Next, we will be reshaping the linearly projected queries, keys, and values in such a manner as to allow the attention heads to be computed in parallel. This is different than shown in picture above.

The queries, keys, and values will be fed as input into the multi-head attention block having a shape of (batch size, sequence length, model dimensionality), where the batch size is a hyperparameter of the training process, the sequence length defines the maximum length of the input/output phrases, and the model dimensionality is the dimensionality of the outputs produced by all sub-layers of the model. They are then passed through the respective dense layer to be linearly projected to a shape of (batch size, sequence length, queries/keys/values dimensionality).

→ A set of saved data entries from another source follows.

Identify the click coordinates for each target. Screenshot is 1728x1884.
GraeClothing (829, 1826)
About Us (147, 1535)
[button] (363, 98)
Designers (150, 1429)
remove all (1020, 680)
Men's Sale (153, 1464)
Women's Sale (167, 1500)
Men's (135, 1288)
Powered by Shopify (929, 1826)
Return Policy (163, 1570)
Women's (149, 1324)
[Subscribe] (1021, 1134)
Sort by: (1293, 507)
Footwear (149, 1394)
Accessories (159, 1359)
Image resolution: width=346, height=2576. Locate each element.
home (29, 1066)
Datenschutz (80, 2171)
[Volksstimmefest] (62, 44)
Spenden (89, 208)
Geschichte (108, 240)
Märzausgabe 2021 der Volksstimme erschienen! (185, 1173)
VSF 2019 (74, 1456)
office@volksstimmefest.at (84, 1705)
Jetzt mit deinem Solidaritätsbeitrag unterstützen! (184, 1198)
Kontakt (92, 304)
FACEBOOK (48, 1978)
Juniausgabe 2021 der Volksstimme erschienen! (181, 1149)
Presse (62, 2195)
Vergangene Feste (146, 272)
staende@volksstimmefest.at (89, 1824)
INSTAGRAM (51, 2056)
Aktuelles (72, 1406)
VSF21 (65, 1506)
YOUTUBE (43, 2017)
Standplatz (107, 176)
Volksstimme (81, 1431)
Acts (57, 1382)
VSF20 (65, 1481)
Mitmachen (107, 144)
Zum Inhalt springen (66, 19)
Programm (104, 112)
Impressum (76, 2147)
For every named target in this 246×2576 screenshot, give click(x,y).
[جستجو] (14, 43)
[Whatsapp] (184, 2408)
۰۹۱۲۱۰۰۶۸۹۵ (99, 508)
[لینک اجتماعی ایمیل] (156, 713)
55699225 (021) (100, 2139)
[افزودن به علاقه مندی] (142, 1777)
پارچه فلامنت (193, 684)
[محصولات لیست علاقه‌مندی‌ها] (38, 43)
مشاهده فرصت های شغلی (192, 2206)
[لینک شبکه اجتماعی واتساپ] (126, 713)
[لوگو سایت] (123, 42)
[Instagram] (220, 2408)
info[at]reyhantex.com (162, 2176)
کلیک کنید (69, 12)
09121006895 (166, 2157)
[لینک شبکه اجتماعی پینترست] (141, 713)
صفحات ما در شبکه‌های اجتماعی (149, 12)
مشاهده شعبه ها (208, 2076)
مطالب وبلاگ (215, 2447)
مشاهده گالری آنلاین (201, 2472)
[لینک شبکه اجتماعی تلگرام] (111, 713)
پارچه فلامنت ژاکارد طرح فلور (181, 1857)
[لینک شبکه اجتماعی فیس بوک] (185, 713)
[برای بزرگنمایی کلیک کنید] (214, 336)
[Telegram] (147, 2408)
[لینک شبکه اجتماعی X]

The linearly projected queries, keys, and values will be rearranged into (batch size, number of heads, sequence length, depth), by first reshaping them into (batch size, sequence length, number of heads, depth) and then transposing the second and third dimensions. For this purpose, you will create the class method, reshape_tensor, as follows:

In [26]:
# Implementing the Multi-Head Attention
class MultiHeadAttention(Layer):

    def __init__(self, num_heads, d_k, d_v, embed_dim, **kwargs):
    
        super(MultiHeadAttention, self).__init__(**kwargs)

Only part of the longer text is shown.